• _What you need to do_:
Search the lines of the records for the word "menu", and copy every line that has it.

• _Study material_:
'''

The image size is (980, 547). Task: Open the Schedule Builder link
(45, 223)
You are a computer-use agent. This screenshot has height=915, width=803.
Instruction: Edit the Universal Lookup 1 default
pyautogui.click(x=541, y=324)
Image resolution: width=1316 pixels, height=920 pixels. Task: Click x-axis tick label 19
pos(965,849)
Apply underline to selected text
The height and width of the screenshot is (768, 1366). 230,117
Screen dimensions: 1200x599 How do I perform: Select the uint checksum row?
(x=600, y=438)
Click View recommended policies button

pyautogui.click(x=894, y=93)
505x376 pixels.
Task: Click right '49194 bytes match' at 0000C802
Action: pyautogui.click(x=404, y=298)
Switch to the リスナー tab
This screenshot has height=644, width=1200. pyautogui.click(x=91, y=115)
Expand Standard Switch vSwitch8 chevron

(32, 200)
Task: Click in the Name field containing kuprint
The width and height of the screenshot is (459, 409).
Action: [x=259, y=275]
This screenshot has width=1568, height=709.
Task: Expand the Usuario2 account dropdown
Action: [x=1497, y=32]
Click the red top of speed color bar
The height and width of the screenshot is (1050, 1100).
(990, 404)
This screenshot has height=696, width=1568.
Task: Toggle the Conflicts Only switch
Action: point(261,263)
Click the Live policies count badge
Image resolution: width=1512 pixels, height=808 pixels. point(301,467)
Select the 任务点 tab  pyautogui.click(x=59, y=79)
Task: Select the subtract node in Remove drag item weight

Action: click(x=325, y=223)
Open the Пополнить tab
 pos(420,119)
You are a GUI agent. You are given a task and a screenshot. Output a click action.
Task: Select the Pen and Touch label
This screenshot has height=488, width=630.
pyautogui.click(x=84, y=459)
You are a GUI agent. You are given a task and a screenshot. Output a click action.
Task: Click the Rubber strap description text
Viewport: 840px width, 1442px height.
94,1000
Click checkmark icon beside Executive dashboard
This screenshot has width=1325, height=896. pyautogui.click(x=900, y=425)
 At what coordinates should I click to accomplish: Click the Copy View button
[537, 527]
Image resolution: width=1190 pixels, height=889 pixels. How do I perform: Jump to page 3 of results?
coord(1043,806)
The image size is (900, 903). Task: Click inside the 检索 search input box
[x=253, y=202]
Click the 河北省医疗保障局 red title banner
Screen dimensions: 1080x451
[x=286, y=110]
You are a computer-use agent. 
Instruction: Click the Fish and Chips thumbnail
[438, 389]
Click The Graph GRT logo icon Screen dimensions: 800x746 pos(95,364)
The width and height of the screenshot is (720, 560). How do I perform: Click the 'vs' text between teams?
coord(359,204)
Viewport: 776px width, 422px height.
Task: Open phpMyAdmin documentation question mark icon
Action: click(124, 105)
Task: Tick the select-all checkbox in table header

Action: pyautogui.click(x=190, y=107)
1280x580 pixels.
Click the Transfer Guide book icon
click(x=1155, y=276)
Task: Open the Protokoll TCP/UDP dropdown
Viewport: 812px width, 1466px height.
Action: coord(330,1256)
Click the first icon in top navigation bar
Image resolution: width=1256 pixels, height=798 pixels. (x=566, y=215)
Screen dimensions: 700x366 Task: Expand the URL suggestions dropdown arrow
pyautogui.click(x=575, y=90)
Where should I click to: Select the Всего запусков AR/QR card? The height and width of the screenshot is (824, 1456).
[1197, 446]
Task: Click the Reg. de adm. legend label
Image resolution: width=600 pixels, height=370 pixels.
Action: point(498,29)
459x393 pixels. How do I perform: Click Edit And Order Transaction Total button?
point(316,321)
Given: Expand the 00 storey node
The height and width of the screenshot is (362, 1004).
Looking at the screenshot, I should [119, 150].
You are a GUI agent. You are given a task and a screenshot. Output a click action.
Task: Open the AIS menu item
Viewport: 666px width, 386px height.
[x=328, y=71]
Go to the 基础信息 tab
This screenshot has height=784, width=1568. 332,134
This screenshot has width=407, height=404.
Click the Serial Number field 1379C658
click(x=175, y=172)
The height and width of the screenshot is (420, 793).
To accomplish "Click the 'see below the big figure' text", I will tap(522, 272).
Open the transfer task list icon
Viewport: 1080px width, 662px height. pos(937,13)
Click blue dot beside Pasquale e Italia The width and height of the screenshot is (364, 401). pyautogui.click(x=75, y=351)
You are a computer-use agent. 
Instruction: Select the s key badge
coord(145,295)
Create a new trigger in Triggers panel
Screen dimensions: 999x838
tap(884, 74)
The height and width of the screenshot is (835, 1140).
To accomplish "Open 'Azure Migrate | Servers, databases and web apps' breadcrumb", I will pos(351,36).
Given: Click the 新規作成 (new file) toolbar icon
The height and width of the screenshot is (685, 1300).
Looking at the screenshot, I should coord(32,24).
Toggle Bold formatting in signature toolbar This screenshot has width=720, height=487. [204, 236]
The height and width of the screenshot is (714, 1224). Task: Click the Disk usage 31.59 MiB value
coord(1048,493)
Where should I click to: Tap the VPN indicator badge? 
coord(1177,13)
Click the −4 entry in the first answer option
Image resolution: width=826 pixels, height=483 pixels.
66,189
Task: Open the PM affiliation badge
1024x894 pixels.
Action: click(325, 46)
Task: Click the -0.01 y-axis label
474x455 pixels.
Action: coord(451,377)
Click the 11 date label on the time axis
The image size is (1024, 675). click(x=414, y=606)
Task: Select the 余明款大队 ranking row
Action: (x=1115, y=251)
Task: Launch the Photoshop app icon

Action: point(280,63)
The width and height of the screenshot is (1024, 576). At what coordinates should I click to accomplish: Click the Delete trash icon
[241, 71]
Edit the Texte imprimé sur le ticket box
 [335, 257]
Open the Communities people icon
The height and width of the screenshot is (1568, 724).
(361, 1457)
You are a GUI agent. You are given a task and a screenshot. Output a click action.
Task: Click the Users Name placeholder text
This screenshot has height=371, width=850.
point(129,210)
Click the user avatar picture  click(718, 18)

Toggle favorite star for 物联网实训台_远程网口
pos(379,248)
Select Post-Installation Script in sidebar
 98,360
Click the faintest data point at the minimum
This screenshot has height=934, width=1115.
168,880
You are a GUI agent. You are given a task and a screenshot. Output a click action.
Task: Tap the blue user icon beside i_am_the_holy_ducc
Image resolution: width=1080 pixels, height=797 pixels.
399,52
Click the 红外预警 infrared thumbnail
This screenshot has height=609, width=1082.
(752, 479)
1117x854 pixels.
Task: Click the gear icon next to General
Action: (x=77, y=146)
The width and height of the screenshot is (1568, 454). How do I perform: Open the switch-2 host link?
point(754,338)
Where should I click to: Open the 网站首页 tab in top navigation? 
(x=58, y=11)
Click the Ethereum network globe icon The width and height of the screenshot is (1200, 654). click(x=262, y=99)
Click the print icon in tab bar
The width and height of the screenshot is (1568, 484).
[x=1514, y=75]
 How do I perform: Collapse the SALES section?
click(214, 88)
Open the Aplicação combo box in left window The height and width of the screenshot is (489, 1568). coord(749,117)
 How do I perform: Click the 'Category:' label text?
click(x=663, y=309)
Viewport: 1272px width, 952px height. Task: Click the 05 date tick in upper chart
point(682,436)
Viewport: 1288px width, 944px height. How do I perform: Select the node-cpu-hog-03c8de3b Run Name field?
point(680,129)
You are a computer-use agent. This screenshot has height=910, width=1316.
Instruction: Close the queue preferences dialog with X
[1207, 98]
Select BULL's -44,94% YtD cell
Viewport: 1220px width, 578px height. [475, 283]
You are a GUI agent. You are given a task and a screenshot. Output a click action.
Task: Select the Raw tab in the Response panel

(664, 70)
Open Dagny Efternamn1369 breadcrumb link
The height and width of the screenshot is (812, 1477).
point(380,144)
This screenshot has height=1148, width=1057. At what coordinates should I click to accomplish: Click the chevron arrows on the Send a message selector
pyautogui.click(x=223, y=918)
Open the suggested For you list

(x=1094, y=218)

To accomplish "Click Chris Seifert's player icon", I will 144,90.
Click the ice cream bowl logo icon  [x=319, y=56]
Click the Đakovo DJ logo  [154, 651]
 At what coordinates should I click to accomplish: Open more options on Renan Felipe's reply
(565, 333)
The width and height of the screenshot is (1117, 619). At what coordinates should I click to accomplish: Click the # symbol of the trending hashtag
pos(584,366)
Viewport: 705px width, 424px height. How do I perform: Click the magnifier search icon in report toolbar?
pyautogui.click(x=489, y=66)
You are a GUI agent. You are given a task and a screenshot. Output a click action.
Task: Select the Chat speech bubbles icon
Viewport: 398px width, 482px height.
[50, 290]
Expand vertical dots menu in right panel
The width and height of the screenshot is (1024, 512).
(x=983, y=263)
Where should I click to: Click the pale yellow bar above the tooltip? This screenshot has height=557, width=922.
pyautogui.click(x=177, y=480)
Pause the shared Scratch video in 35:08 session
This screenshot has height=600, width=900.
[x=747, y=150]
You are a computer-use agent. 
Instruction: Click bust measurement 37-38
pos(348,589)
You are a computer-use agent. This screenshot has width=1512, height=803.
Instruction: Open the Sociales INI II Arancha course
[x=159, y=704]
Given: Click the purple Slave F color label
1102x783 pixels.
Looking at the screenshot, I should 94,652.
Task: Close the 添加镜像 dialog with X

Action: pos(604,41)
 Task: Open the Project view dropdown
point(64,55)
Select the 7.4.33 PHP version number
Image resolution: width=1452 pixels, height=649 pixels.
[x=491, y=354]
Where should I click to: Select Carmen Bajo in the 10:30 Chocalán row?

'''

• _Result for this exercise_:
Task: Open the AIS menu item
Expand vertical dots menu in right panel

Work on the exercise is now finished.